English Pages, 9. 10. 2013
Thank you very much for this very high award, for the Truman-Reagan Medal of Freedom. I am deeply honoured by it. I am also very moved by the list of the very distinguished names of those personalities who received this award in the past. Let me use this opportunity to express my gratitude to all of you for keeping the memory of the victims of communism alive and, more generally, for not letting communism to be forgotten. Neither in this country nor elsewhere.
As I said, communism must not be forgotten. The tragedies connected with it must not be marginalized, must not be politically correctly misinterpreted or even excused, must not be taken as an unrepeatable aberration which happened more or less by accident. No. Communism – with its tens of millions of victims and hundreds of millions of frustrated and denigrated people, who suffered years and decades, forced to live in this irrational and oppressive regime – is, regretfully, an integral part of human history. It did not appear out of nowhere. It followed similar ideas and ideologies which also considered liberty and freedom, and with them individual human beings, of secondary importance. Communism was – together with Nazism – just an extreme version of attitudes and political stances which were structurally not very different. The problem is that such ideologies are here, with us, again.
I spent almost half a century of my life in a communist regime. It finally collapsed when I was almost 50 years old. It was long enough to make it possible for me to understand it. As you know, communism was brought to my country – which in the 1920s and 1930s used to be a rather developed pluralistic democracy – with the end of the Second World War and with the liberation of Prague and of most of the country by the Soviet armies. The fact that the Soviets were seen as “liberators” weakened the alertness of the Czechoslovak citizens and the country was taken over by the communists with no major resistance. The circumstances in Europe and in the rest of the world did not help us either.

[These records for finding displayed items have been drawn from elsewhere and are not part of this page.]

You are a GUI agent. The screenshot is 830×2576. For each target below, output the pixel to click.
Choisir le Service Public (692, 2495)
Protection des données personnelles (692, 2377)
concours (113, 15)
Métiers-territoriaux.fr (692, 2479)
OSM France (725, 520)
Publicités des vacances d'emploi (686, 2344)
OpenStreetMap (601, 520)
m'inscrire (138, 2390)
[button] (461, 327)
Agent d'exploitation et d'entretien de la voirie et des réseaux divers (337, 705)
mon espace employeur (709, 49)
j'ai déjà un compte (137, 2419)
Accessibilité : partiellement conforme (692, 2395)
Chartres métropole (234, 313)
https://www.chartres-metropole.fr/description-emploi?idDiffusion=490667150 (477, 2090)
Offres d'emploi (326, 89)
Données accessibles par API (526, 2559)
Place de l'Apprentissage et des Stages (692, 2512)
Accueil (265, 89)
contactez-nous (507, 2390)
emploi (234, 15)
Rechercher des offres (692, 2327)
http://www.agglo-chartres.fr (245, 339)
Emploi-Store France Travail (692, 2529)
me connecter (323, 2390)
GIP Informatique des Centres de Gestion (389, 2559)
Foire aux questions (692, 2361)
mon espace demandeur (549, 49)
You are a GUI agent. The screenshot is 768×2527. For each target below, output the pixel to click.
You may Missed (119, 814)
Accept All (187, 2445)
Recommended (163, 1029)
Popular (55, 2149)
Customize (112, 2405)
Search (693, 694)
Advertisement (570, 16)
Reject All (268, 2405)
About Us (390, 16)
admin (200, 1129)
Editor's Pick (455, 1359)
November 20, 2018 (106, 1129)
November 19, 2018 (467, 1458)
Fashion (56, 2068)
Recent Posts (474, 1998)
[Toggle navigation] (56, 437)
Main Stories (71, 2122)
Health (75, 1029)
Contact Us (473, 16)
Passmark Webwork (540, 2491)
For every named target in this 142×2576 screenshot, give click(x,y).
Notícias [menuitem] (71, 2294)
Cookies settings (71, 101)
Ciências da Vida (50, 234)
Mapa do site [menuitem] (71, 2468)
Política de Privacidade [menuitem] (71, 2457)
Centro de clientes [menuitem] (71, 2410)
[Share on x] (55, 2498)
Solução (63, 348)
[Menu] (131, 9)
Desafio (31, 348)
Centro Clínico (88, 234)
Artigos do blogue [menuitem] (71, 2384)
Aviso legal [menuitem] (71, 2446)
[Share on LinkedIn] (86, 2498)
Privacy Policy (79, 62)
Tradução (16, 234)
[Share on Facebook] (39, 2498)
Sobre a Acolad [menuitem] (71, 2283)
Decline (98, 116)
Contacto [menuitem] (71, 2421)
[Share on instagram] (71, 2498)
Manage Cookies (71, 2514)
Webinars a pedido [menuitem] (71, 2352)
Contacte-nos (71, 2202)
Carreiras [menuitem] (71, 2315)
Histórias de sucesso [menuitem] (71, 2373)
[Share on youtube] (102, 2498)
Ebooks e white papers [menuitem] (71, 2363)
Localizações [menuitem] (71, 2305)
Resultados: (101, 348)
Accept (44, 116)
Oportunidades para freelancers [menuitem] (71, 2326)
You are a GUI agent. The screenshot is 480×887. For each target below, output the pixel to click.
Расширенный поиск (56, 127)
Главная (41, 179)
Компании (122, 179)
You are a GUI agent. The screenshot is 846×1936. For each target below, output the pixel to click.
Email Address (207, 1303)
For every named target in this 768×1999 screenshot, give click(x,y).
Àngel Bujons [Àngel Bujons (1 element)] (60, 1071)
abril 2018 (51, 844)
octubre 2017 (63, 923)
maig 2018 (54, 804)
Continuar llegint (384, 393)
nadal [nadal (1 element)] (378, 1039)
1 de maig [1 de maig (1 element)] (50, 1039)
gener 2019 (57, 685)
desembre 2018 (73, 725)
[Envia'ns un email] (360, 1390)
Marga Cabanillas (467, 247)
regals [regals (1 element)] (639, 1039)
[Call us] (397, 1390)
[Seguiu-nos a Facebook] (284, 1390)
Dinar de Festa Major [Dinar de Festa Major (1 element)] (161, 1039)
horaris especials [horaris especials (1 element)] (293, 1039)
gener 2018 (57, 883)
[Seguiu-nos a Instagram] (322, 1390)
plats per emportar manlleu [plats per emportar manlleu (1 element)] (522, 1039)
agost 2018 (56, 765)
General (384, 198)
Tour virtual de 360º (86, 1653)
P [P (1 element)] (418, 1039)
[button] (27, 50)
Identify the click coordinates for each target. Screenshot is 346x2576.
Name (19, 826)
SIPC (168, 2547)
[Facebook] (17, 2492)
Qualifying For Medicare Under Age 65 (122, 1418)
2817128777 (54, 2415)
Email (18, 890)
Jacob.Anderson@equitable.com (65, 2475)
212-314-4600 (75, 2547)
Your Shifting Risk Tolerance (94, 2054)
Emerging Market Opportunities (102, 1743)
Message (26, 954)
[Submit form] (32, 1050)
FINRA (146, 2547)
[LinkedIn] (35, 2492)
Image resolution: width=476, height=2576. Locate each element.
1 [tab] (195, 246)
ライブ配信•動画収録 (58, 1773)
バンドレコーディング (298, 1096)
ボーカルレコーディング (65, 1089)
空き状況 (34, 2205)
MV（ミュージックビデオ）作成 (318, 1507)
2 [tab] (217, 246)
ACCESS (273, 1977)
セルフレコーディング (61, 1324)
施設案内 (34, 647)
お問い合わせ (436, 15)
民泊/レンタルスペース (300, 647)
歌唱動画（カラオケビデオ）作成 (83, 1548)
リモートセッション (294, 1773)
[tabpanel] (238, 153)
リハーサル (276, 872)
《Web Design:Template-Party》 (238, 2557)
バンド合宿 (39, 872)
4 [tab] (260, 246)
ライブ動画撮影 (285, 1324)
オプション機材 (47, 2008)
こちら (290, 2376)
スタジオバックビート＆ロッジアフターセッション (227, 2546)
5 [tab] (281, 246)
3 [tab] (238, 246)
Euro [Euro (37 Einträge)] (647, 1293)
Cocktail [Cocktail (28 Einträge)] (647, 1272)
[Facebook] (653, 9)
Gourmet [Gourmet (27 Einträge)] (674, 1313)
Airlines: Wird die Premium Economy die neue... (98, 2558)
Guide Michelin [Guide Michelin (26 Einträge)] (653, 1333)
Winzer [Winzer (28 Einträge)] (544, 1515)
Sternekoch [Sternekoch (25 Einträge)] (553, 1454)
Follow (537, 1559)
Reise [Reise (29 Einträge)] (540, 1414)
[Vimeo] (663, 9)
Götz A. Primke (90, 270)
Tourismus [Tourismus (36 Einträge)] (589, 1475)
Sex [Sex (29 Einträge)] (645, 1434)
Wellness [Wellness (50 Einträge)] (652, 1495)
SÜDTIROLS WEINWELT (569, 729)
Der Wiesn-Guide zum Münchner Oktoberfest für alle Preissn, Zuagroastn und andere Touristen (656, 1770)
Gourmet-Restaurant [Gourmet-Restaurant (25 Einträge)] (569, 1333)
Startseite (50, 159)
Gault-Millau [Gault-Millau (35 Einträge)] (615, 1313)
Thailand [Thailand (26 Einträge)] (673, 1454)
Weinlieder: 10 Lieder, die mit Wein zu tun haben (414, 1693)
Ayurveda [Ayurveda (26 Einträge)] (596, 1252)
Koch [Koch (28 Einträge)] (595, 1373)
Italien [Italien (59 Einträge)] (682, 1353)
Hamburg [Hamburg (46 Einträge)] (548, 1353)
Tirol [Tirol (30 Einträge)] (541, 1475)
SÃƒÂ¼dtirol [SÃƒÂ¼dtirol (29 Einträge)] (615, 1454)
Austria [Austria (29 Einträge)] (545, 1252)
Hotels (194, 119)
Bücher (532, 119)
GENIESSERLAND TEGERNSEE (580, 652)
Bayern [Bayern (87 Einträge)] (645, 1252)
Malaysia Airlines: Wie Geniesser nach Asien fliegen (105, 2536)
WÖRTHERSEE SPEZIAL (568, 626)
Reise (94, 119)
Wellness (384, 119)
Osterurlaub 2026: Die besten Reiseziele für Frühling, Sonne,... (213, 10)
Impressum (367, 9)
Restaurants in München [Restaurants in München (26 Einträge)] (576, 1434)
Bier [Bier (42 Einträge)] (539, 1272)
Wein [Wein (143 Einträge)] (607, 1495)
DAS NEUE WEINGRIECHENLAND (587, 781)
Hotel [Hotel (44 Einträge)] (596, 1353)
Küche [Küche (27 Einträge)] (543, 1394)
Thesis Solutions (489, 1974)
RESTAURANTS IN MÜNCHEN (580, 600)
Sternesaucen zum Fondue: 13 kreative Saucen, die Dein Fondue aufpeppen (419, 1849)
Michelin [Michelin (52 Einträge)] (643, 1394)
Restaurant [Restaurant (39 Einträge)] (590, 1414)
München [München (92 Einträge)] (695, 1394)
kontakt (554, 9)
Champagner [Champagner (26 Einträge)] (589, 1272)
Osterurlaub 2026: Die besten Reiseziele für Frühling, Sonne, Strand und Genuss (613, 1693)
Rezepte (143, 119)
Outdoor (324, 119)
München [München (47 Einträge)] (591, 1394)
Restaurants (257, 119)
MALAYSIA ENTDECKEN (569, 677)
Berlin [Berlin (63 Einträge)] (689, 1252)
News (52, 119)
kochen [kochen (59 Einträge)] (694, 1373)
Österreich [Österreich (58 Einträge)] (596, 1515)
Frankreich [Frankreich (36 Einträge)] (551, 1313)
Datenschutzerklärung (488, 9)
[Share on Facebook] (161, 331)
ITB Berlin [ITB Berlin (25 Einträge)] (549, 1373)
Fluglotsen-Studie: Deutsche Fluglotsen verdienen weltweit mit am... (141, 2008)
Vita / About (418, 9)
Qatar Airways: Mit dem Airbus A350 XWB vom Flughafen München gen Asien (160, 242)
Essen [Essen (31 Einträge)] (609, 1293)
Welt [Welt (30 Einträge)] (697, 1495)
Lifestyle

The hardest phase of our communist era in the 1950s – with harsh political trials and with the aggressive attack on almost everything connected with freedom and democracy – formed the first groups of people who became more or less active opponents of the regime. It was not the bulk of the nation, however.
A second group of opponents – much more important because of its size and influence – started to appear in connection with the economic misachievements of the early 1960s. The regime had to admit that the centrally administered economy did not work as well as they assumed and propagandistically proclaimed. It led to a rather substantial economic reform which was, in the end, followed by a democratization of the political system as well.
I was working as a junior research fellow in the Economic Institute of the Czechoslovak Academy of Sciences which prepared the blueprint of the reform but – already then – I criticized the reform for its half-way measures, for its “third way” mentality. The criticism of the communist system was, however, already widespread. My generation of economists and social scientists studied Mises and Hayek and read Orwell and Solzenicyn already at that time.
A third group of opponents of communism arose after the crash of the Prague Spring by the invasion of the Soviet Union and other Warsaw Pact armies in August 1968. Since that time there were practically no “true believers” in communism and marxism in Czechoslovakia. At the end of the 1970s, I remember being asked by an American friend in Prague: “How strong is the belief in marxism and communism in contemporary Czechoslovakia?” My answer was: “I guess there are more true believers in marxism at the University of California in Berkeley than in my whole, nominally communist country”.
The degree of oppression was in the 1970s and 1980s already much weaker than before, but the degree of frustration and of the feeling of powerlessness was perhaps even more profound. The end of communism – realized in the process of our “Velvet Revolution” – opened the doors to a radical dismantling of the old communist institutions and to the building of a new, free society based on representative democracy, market economy and ideas of liberty which are in this country connected so much with both the Heritage Foundation and the Victims of Communism Memorial Foundation.
As I said, communism – as a historical era – should not be forgotten but our today’s fight with communist ideas should not be limited to fighting the old battles. We have to fight communism in its new disguises, in its new clothes, which are sometimes so chic and colorful that they camouflage their true content. I have in mind
– the aggressive human-rightism which transformed itself to a powerful vehicle for suppressing traditional civic rights and the irreplaceable institute of citizenship;
– the transnational progressivism which favors global governance and looks with contempt at the nation state, the cradle of democracy;
– moral relativism which – as a conglomerate of various unconnected streams of thoughts – denies traditional values and institutions which formed the foundation of the Western civilization;
– modern environmentalism, and its extreme version, global warming alarmism, which try to mastermind all of us and destroy the economic basis of the modern world.
I have a chance to witness the symptoms of these new threats probably more directly in Europe than you here, in America, where roots of liberty are, hopefully, stronger. But you missed the communist experience which – with all its cruelties and irrationalities – was not only a tragic era. It was also a useful learning process which gave us, or at least some of us, an increased sensitivity to all signals of manipulation and control.
This is the message I would like to leave here today. Once again, thank you very much for the high award as well as for your attention.
Václav Klaus, The Victims of Communism Memorial Foundation Award Ceremony, The Georgetown Club, Washington, D.C., October 8, 2013.